■ TASK GOAL:
Reproduce all the data, character for character.

Stored records
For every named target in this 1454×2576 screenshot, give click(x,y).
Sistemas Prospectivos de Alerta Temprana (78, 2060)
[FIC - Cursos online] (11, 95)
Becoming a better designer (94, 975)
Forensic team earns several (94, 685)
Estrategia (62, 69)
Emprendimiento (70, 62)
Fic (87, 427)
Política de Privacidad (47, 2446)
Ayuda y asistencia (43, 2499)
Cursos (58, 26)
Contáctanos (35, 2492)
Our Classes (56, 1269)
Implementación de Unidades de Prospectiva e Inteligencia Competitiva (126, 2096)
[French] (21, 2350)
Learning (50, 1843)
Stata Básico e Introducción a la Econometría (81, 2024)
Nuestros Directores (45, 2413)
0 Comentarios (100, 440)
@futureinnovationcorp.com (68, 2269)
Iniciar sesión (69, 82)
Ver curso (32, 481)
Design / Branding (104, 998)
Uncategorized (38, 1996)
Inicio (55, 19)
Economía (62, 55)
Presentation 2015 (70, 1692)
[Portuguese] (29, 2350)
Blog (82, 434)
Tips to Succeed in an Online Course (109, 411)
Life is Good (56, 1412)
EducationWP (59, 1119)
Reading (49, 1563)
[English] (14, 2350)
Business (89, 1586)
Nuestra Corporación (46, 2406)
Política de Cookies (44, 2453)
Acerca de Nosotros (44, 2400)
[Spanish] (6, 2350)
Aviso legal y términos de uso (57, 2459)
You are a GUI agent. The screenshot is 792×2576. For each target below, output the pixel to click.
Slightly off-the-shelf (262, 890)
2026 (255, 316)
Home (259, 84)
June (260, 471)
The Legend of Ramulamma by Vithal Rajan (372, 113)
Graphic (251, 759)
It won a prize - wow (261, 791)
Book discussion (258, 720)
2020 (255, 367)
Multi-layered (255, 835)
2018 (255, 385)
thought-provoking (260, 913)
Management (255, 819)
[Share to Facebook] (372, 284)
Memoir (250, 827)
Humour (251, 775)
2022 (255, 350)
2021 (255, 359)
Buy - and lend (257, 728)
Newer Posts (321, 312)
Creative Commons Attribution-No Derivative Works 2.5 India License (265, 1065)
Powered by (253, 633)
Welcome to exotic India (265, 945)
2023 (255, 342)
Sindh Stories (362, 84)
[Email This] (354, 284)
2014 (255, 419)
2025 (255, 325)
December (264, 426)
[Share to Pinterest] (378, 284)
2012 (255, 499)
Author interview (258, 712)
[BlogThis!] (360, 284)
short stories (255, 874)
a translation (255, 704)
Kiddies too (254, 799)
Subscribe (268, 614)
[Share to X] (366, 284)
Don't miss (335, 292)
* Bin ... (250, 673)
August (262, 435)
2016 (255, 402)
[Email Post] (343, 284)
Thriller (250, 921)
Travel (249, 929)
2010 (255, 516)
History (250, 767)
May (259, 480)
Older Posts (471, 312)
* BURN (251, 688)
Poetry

■ EXPECTED OUTPUT:
For every named target in this 1454×2576 screenshot, give click(x,y).
Sistemas Prospectivos de Alerta Temprana (78, 2060)
[FIC - Cursos online] (11, 95)
Becoming a better designer (94, 975)
Forensic team earns several (94, 685)
Estrategia (62, 69)
Emprendimiento (70, 62)
Fic (87, 427)
Política de Privacidad (47, 2446)
Ayuda y asistencia (43, 2499)
Cursos (58, 26)
Contáctanos (35, 2492)
Our Classes (56, 1269)
Implementación de Unidades de Prospectiva e Inteligencia Competitiva (126, 2096)
[French] (21, 2350)
Learning (50, 1843)
Stata Básico e Introducción a la Econometría (81, 2024)
Nuestros Directores (45, 2413)
0 Comentarios (100, 440)
@futureinnovationcorp.com (68, 2269)
Iniciar sesión (69, 82)
Ver curso (32, 481)
Design / Branding (104, 998)
Uncategorized (38, 1996)
Inicio (55, 19)
Economía (62, 55)
Presentation 2015 (70, 1692)
[Portuguese] (29, 2350)
Blog (82, 434)
Tips to Succeed in an Online Course (109, 411)
Life is Good (56, 1412)
EducationWP (59, 1119)
Reading (49, 1563)
[English] (14, 2350)
Business (89, 1586)
Nuestra Corporación (46, 2406)
Política de Cookies (44, 2453)
Acerca de Nosotros (44, 2400)
[Spanish] (6, 2350)
Aviso legal y términos de uso (57, 2459)
You are a GUI agent. The screenshot is 792×2576. For each target below, output the pixel to click.
Slightly off-the-shelf (262, 890)
2026 (255, 316)
Home (259, 84)
June (260, 471)
The Legend of Ramulamma by Vithal Rajan (372, 113)
Graphic (251, 759)
It won a prize - wow (261, 791)
Book discussion (258, 720)
2020 (255, 367)
Multi-layered (255, 835)
2018 (255, 385)
thought-provoking (260, 913)
Management (255, 819)
[Share to Facebook] (372, 284)
Memoir (250, 827)
Humour (251, 775)
2022 (255, 350)
2021 (255, 359)
Buy - and lend (257, 728)
Newer Posts (321, 312)
Creative Commons Attribution-No Derivative Works 2.5 India License (265, 1065)
Powered by (253, 633)
Welcome to exotic India (265, 945)
2023 (255, 342)
Sindh Stories (362, 84)
[Email This] (354, 284)
2014 (255, 419)
2025 (255, 325)
December (264, 426)
[Share to Pinterest] (378, 284)
2012 (255, 499)
Author interview (258, 712)
[BlogThis!] (360, 284)
short stories (255, 874)
a translation (255, 704)
Kiddies too (254, 799)
Subscribe (268, 614)
[Share to X] (366, 284)
Don't miss (335, 292)
* Bin ... (250, 673)
August (262, 435)
2016 (255, 402)
[Email Post] (343, 284)
Thriller (250, 921)
Travel (249, 929)
2010 (255, 516)
History (250, 767)
May (259, 480)
Older Posts (471, 312)
* BURN (251, 688)
Poetry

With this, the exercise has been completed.